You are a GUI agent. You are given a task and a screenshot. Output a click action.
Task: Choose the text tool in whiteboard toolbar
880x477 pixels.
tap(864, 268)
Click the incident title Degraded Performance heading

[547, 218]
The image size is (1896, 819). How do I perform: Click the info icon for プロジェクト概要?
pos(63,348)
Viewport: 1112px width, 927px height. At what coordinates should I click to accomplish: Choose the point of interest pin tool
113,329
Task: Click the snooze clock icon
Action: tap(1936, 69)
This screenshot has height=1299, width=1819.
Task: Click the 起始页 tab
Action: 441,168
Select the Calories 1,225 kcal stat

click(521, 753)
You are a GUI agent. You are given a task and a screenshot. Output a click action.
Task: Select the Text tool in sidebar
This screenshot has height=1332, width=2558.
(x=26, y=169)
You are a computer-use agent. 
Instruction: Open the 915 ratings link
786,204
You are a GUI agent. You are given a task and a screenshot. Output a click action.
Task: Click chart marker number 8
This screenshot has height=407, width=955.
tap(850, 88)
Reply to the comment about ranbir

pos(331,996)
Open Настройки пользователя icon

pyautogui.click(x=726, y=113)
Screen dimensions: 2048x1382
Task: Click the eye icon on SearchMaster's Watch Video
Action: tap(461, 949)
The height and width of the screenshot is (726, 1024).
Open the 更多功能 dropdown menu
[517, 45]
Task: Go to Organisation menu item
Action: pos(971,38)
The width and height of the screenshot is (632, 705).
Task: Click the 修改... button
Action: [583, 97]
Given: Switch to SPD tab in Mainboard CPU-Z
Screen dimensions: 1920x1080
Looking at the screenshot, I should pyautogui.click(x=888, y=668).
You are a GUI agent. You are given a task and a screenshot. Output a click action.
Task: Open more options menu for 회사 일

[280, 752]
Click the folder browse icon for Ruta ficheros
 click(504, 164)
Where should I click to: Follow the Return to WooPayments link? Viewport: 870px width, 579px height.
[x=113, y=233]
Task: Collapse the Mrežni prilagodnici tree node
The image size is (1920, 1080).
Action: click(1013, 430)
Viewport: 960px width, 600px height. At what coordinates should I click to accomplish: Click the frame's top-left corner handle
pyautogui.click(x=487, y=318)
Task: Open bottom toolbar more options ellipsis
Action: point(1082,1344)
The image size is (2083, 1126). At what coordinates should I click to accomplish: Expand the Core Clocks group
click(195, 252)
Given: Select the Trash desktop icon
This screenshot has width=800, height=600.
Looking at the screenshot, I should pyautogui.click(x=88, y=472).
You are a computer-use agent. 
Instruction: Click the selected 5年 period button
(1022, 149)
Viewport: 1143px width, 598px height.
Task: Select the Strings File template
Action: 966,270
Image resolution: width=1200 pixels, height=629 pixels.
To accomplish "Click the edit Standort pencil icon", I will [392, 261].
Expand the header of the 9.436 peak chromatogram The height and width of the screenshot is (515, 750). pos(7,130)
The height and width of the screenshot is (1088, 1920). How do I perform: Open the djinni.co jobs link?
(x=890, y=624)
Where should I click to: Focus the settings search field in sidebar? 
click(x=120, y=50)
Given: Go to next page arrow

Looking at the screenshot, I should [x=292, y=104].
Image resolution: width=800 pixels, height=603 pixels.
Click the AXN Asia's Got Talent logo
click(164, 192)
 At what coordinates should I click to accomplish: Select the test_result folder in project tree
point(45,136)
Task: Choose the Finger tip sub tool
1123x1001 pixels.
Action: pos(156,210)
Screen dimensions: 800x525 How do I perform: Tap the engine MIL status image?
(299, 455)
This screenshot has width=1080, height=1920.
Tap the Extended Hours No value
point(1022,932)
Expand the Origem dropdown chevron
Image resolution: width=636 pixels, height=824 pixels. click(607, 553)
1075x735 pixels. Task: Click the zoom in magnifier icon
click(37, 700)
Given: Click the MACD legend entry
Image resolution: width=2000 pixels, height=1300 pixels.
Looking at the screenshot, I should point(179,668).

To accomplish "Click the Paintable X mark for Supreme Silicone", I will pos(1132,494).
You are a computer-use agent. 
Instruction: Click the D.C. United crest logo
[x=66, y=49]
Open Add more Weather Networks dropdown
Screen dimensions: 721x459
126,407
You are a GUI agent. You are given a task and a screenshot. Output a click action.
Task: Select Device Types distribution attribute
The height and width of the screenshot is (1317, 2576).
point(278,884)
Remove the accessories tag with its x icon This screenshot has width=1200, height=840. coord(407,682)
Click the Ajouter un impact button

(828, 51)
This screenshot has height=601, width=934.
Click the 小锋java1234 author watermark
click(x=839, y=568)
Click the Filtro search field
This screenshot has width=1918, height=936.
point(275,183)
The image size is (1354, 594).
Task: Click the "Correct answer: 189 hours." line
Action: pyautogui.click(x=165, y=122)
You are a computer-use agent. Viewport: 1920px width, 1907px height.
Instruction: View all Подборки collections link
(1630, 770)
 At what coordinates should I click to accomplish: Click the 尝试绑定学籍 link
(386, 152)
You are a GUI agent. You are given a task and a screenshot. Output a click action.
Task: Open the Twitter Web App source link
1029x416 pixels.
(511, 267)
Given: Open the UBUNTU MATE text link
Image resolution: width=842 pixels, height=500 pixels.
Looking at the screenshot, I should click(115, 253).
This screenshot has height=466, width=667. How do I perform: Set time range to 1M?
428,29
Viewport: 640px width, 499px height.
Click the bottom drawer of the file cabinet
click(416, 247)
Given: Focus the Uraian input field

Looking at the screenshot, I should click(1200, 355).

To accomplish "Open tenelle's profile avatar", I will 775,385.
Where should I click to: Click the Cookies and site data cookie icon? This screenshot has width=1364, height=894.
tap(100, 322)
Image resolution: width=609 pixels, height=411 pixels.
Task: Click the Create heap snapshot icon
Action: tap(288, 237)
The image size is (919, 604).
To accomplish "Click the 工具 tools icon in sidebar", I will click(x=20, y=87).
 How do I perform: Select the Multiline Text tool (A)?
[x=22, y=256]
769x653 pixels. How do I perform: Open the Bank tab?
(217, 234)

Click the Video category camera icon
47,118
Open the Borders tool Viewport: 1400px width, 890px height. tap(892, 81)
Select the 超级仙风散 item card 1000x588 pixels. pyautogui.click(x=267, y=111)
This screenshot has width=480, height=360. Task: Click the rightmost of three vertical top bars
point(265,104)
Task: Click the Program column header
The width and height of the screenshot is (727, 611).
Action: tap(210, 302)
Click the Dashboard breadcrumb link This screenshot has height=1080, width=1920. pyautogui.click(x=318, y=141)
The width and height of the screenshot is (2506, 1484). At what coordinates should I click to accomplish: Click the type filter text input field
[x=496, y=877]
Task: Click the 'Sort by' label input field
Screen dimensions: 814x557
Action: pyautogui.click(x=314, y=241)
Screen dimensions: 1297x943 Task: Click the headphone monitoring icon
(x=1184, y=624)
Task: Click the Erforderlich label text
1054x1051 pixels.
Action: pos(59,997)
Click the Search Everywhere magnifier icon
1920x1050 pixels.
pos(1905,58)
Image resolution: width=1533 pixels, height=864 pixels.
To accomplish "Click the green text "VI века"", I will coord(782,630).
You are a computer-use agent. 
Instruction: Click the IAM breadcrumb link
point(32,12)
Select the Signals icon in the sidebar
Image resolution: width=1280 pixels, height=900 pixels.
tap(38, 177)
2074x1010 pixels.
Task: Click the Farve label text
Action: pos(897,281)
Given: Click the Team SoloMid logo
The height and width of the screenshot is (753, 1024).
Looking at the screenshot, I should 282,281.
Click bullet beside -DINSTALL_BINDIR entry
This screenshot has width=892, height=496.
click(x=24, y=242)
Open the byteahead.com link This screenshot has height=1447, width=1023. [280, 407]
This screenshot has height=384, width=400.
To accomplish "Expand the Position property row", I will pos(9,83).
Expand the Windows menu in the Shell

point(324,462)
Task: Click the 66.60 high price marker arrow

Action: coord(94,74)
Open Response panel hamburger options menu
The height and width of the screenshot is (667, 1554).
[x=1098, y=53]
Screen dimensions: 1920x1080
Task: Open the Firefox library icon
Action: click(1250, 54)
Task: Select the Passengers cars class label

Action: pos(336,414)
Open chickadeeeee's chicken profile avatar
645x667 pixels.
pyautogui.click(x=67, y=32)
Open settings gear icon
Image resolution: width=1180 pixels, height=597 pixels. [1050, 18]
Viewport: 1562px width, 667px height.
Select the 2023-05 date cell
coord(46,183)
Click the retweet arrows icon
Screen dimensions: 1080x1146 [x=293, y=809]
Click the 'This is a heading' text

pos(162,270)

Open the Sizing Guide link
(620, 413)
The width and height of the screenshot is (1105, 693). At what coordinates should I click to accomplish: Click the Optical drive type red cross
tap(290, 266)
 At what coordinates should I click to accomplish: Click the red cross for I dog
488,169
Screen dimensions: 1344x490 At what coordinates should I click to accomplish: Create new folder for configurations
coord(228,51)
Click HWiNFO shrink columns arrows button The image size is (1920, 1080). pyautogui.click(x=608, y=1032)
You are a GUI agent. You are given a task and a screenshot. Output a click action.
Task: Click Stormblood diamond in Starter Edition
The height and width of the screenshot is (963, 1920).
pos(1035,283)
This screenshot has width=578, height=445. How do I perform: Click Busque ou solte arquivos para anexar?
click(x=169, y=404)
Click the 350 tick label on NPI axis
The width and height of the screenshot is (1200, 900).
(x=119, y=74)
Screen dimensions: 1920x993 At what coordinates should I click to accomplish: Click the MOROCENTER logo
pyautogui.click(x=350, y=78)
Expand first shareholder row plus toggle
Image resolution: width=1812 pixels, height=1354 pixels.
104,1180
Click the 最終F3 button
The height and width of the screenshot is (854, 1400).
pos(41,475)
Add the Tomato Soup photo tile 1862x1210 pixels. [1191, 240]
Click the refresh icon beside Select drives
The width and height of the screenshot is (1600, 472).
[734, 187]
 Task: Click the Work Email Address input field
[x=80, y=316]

+ + + + +

### [Exercise brief]
Transcribe the part of the listing that opens with the line containing "Click the Dashboard" and closes with the line containing "(x=1184, y=624)", both lines included, reproducing each line without any change.

### [Answer to the exercise]
Click the Dashboard breadcrumb link This screenshot has height=1080, width=1920. pyautogui.click(x=318, y=141)
The width and height of the screenshot is (2506, 1484). At what coordinates should I click to accomplish: Click the type filter text input field
[x=496, y=877]
Task: Click the 'Sort by' label input field
Screen dimensions: 814x557
Action: pyautogui.click(x=314, y=241)
Screen dimensions: 1297x943 Task: Click the headphone monitoring icon
(x=1184, y=624)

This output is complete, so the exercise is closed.